> [Set task]: From the listing below, pull out each line that contains the string "pixels". Matching is case-sensitive.
+---+
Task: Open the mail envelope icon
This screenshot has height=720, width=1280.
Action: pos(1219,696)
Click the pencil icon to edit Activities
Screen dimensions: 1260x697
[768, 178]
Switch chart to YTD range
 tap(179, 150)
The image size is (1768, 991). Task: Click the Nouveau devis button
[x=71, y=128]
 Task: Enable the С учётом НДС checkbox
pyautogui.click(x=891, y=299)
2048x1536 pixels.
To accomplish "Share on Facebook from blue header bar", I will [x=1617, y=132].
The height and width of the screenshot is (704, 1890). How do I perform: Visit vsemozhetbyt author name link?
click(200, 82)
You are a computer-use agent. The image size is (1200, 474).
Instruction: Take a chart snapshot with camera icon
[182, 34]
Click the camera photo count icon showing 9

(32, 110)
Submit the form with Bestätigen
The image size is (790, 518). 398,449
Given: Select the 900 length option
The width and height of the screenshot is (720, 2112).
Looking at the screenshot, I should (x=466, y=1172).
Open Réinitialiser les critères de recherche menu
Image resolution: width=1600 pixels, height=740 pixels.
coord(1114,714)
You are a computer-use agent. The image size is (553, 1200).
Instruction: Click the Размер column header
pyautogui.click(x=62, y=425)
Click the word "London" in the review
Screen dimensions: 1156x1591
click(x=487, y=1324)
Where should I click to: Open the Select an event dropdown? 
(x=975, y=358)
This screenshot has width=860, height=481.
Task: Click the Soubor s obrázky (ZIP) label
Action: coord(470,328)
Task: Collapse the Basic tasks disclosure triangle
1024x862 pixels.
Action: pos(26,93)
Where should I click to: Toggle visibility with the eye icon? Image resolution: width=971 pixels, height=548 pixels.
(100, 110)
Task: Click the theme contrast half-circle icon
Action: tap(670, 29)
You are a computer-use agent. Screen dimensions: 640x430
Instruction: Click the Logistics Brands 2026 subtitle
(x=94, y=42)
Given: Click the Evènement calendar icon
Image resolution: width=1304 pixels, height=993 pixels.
+---+
> [Response]:
2048x1536 pixels.
Image resolution: width=1600 pixels, height=740 pixels.
1024x862 pixels.
Where should I click to: Toggle visibility with the eye icon? Image resolution: width=971 pixels, height=548 pixels.
Image resolution: width=1304 pixels, height=993 pixels.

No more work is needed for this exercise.